• EXERCISE DETAILS: Name every jurisdiction that the text below on taxation gives as an example of EU Member States with older or more developed tax environments than Romania.

# start of TEXT SHOWN

Hence, it seems that the aforementioned concepts, death and taxes, are most certain facts in the world, non of them having a specific beginning and most probably non of them will met a specific ending.

Does “taxation” concept means extracting money from the people by the government, or is it a “fee” we pay for the privilege of living in an organised society? The trite point at issue is that taxes represent a payment imposed by governments to raise funds. On the other side, tax evasion would be a form of resistance to mandatory taxation environment.

Tax is a cultural phenomenon. While British income tax represents the vanguard of modern tax, the first known records of tax date back to Ancient Egypt in the reign of King Scorpion I. A tax is rarely rescinded, however, there are historical records of such practices.

CHAPTER 1. PERMANENT ESTABLISHMENT CONCEPT

1. Romanian taxation of PEs

Romanian taxation environment is not so old or developed like other EU Member States jurisdictions (e.g. United Kingdom, the Netherlands, Luxembourg etc.), being considered relatively new taking into account that the first comprehensive tax legislation entered into force as at January 1st, 2004 – Law no. 571/2003 regarding Fiscal Code.

# end of TEXT SHOWN
# start of SUPPLIED MATERIAL

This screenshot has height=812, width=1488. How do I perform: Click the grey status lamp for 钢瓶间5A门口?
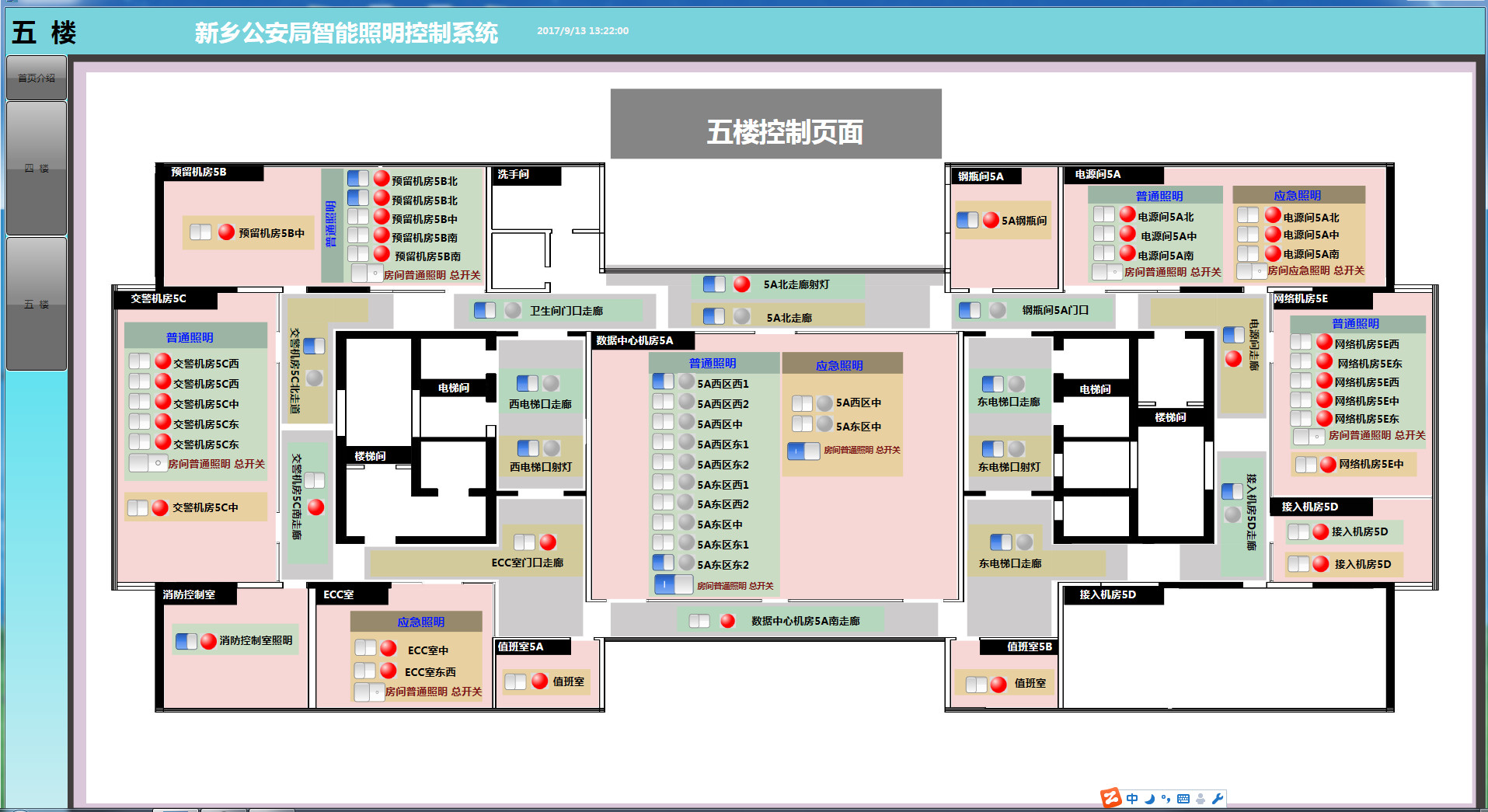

# end of SUPPLIED MATERIAL

• WRITTEN RESPONSE: United Kingdom, the Netherlands, Luxembourg